Дождь стих, и Стивен пустился бежать. Мысли в башке разбивались о вопрос, как защититься от настигающей волны контактов с согражданами. Он знал, что снова слаб, что, найдя мертвую Люси, потерял способность вернуться назад. Но на этой мысли, как, впрочем, и на остальных, он не зацикливался; мысли беспорядочно метались в мозгах, изредка вспыхивая яркими огненными полосами, из них получался жаркий клубок тревоги, и невозможно было хоть на что-то решиться. Он понесся быстрее, размахивая руками, откинул голову назад и сощурился. Теперь улицы заполнились людьми – сначала один рабочий с пакетиком с завтраком, потом еще двое, вот группа мужиков из перерабатывающего цеха, а из утреннего кафе, продолжая жевать, вышел водитель грузовика. Все больше и больше народу запрудило тротуары. Чем быстрее бежал Стивен, тем гуще становилась толпа. Он вертел головой налево и направо, в поисках дырки, аллеи, расщелины в стене, хоть чего-то, где он окажется один и в безопасности. Но улица все тянулась и тянулась, по сторонам ее укрепляли заводы и мелкие неопрятные магазинчики для рабочих.

Каждого человека, которого он обегал, каждую кучку, с которой он чуть не столкнулся, окутывало некое порочное поле, слой за слоем разъедавшее его силу, делавшую его человеком. Ему казалось, он распадается, словно мясо в бочке с кислотой. И скоро нечем будет связать его воедино, он разлетится по тротуару кровавым месивом кишок и распадающихся тканей.

Он растерялся. Улица, наверное, бесконечна. Он бежал, пока внутри не начало жечь мягкие легкие, а мышцы на ногах не свела судорога. Он бежал, не надеясь спастись, громко жаловался миру о своих бедах, и вдруг между погрузочным двором у склада химзавода и дизельным гаражом обнаружилась божественно пустынная аллея.

Туда – всхлипывая, уносясь от растущих толп рабочих утренней смены, прямо в экстаз одиночества, мимо мусорных контейнеров и черных ходов, по беспорядочно растущим у стен сорнякам, высунувшимся из бетонных трещин.
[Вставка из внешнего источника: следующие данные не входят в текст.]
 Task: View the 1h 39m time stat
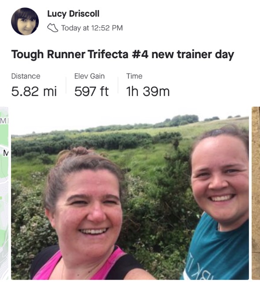pos(148,91)
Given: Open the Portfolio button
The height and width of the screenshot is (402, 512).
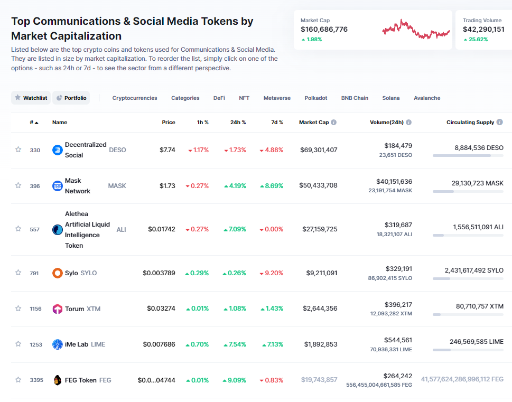Looking at the screenshot, I should coord(71,98).
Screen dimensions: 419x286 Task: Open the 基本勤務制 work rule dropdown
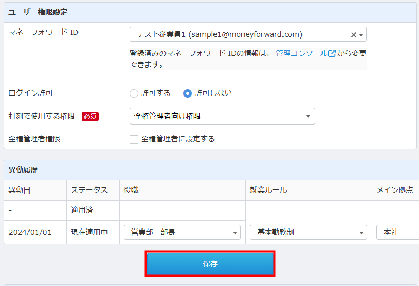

Аллея резко уходила направо, так резко, что издалека казалось, там тупик. Стивен закрыл плачущие глаза, повернул и, глотая воздух, стал спускаться, замедляя шаг, все тише и тише; остановился, согнулся, тяжело дыша, положил ладони на колени и попытался поразмыслить.

На секунду воцарилась полная тишина, только хрипело в горле и глухо стучала кровь в голове. Красный мрак за сомкнутыми веками успокоил его… И потом он услышал – рядом, впереди, сзади, по сторонам – как кто-то двигается, ступает по земле, беседует. Он медленно выпрямился и раскрыл глаза… И остолбенел.

Подлая аллея обманула его. Она выкинула его на один из самых оживленных городских проспектов. Шеренги людей наталкивались на него, распадались, собирались обратно и, обругав его, шли дальше.

Стивен обоссался, схватился руками за голову и издал дикий вопль.